Research Tools - Lucas Avelar

Time Sensitive: A blog about historical research and digital tools.

Zotero, Tropy, and Airtable

I never really loved dishwashers. One of the few things that gives me some sense of control over the chaos of life is washing my dishes. I take my time and choose the order, the pace, and the method I will use to get everything clean and dry. I was highly skeptical of Zotero when I first heard about it. And part of me thinks that this is because I like doing my footnotes the same way I like doing my dishes: calmly and one by one. Digital tools focused on research organization like Zotero disrupt my sense of control over the work. Although it is still my job to make sure primary and second sources are organized and effectively stored in database and directory schemas, these tools cut in half the time spent on the dishes of academic work. In this page, I will talk about the effectiveness of Zotero, Tropy, and AirTable as research tools that can improve the historical work of organizing, interpreting, and analyzing sources.

Zotero

I am yet unsure if I can totally incorporate Zotero into my scholarly practice. But the day has come when I finally give it a try. I started exploring Zotero’s interface and understanding its organizational structure. It seems like the software has come a long way to get things prettier and more user friendly since the last time I looked at it myself – probably, a couple years ago. For my exploration, I downloaded some of my PDF files that I keep on Google Drive, the main cloud platform I have been using for work and study for the past ten years. Since I have always been paranoid about file names and organization, I’ve learned to be consistent with how I save my data and historiographical references. This surely put me in an advantageous position with Zotero.

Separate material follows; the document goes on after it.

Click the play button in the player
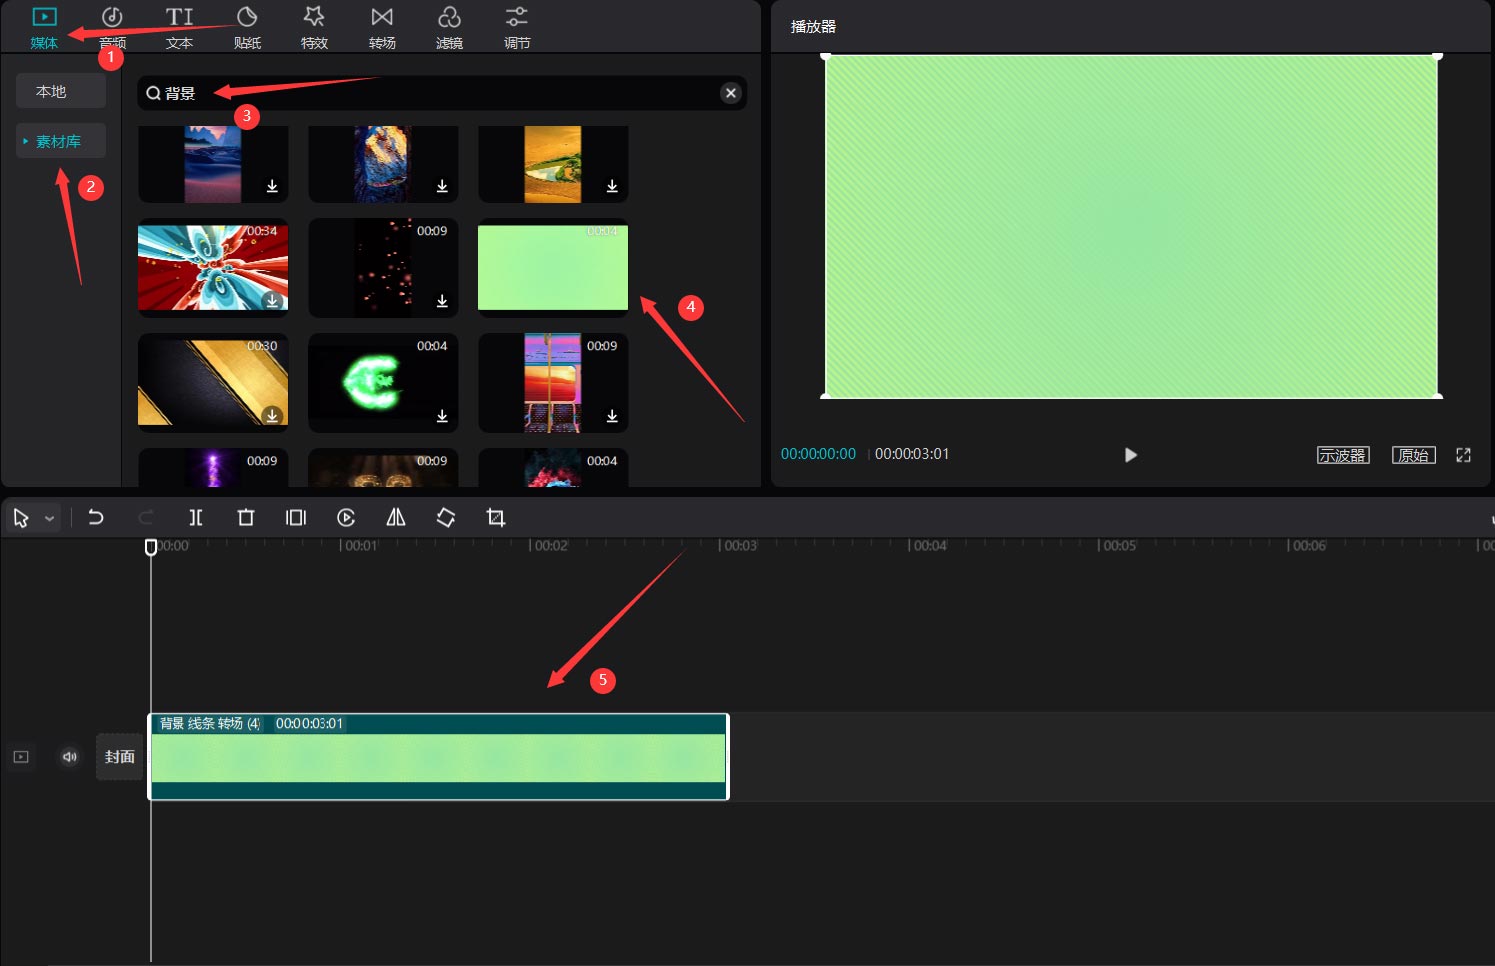Image resolution: width=1495 pixels, height=966 pixels. coord(1130,454)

Example of directory structure organization in my Google Drive.

The platform relies on a familiar directory structure: files are organized in a hierarchy of folders that are here called Collections. All the Collections are hosted in the “My Library” main directory. This familiar structure made it easy for me to replicate the organization of my Google Drive files in Zotero. So, as a first try, I created Collections for each of my courses this semester: Digital History, Urban History, and Legal History – which, lucky me, easily translate to larger fields of the discipline.

Zotero’s upper-right corner and the directory structure.

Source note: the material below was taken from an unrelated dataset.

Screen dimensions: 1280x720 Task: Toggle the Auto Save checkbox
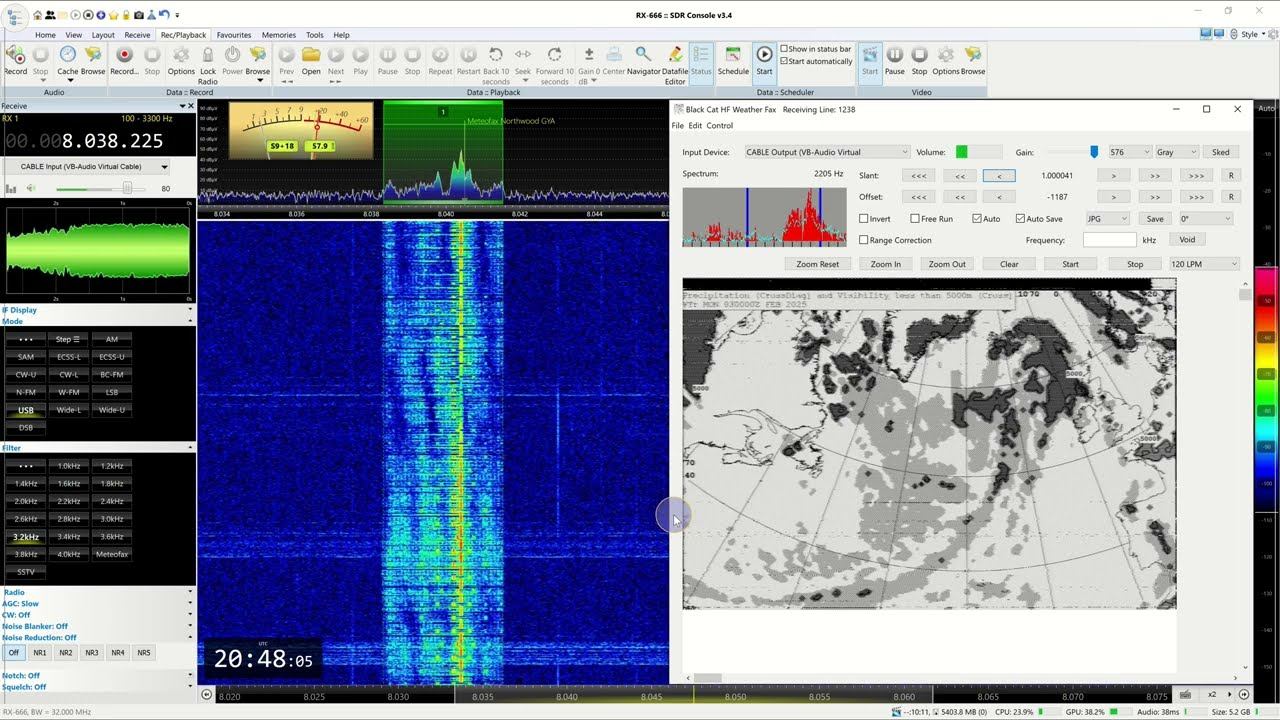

I soon noticed that Zotero will automatically enter proper metadata for most PDF files I uploaded to the platform. Those PDFs that were not given an automated metadata were likely downloaded from unreliable online sources (shhh). But the good news is that it was also not hard at all to enter the metadata for those files myself. If anything, the only hard thing was to try to be consistent with dates – you don’t want some of the files to have “02/2015” and others “2015” in the date field. And since each file comes with its own metadata protocol, it is still up to the user to remember to go in and make changes when necessary for the sake of consistency.

Zotero’s metadata for a journal article downloaded from JSTOR.

One of the main things I want to explore more in Zotero is its notes feature. I am used to reading and marking PDFs in Adobe programs while simultaneously taking notes in Word, precisely because I had never encountered a program in which doing both things was easily achievable. I feel it could even improve my focus and my time management skills, which are obviously mandatory weapons to survive graduate school.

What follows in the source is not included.